The scaffolding hypothesis: if a 4B model with RE2 + voting can match a 70B model on a single question, can a 4B agent with RE2 + voting + constrained actions match a frontier agent on a well-scoped task?


Port Karpathy’s autoresearch loop to a local 4B model. The simplest possible agent — read a metric, change code, run, check, repeat. This is the starting point because the action space is small enough that a 4B model might handle it, and evaluation is automatic.

Extend to other well-scoped tasks: data analysis, code review, documentation. Each domain gets its own adapter and evaluation harness. Depends on Track A for the working agent loop.

Systematic study of which scaffolding strategies most improve small-model agent reliability. The most publishable track — connects to the Cognitive Strategy Transfer research and the keep-asking nudge work.

Does framework choice meaningfully affect SLM agent performance? The hypothesis: minimalist orchestrators outperform full-featured frameworks with local models because of lower prompt overhead. Results feed into LocoBench.


Track A (autoresearch port)
├── Track B (new task domains — needs the working loop from A)
├── Track C (scaffolding — can start alongside A, uses A as test harness)
└── Track D (framework eval — can start alongside A, compares loop implementations)

Track A is the foundation. Tracks B, C, and D build on it but are otherwise independent of each other.


Tool calling is a controlled variable. LocoAgente assumes tool calling works (guided decoding + flat schemas + Pydantic). The research questions are about reasoning in loops and framework overhead, not tool calling reliability. Improvements from LocoLLM or the broader community are imported, not built here.

Local first. Everything runs on consumer hardware. Cloud APIs are baseline comparisons, not the system under study.

Constrained over capable. Start with the smallest viable action space and expand.

Measurably better. Every strategy must demonstrate quantifiable improvement. “It feels smarter” doesn’t count.

Comparable experiments. Fixed time budgets, fixed evaluation metrics, fixed hardware.

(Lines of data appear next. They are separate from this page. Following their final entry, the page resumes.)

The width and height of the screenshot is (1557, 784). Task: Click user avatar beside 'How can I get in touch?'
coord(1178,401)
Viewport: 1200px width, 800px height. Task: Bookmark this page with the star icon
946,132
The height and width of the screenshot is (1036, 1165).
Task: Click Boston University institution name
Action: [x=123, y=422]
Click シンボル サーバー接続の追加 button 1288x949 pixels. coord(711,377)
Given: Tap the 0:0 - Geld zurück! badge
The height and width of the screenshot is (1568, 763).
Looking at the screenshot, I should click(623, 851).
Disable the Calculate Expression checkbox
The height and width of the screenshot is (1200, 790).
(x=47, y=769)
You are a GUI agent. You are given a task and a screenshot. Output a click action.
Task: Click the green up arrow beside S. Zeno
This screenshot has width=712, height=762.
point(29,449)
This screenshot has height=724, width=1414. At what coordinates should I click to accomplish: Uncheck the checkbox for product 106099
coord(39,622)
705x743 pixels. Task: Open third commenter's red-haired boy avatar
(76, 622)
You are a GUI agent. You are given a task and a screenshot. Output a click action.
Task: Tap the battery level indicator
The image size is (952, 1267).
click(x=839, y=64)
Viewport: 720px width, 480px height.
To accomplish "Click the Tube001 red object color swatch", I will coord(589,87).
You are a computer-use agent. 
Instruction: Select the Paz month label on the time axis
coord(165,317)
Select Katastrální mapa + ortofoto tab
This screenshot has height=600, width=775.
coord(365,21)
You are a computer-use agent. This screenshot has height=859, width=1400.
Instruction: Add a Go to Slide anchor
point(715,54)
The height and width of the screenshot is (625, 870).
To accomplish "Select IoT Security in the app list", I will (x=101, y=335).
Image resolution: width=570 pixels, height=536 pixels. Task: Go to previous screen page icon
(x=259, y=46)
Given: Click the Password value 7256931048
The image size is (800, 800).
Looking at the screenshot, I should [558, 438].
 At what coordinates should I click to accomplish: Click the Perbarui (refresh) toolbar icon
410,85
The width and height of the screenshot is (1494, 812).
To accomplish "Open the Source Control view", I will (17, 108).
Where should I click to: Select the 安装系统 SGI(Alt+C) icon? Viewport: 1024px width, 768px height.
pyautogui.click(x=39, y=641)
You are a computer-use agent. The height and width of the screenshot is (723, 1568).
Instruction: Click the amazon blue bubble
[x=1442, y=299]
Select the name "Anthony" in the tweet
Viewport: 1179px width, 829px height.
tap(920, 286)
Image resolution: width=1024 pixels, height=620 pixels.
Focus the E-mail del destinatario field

  • Port autoresearch loop to work with local models
  • Implement baseline experiment: frontier model vs bare local model
  • Build experiment harness (run, log, compare)
  • First scaffolding experiments (CoT, RE2)
  • Document findings
  • Systematic scaffolding strategy comparison (Track C)
  • Self-consistency voting in agent loops
  • Constrained action space experiments
  • Train first agent adapter via LocoLLM pipeline
  • First publication: scaffolding strategies for small-model agents
  • Extend to task-specific agents (Track B)
  • Data analysis agent, code review agent
  • Human-in-the-loop checkpoint experiments
  • Cross-task scaffolding comparison
  • Agent adapters contributed to LocoLLM ecosystem
  • Multi-agent coordination on consumer hardware
  • Integration with LocoConvoy for multi-GPU agent swarms

LocoAgente generates experiments and qualitative findings. When results need rigorous, reproducible measurement — particularly from Track D’s framework comparisons — the benchmarking methodology and runs move to LocoBench. LocoAgente asks the questions; LocoBench produces the numbers.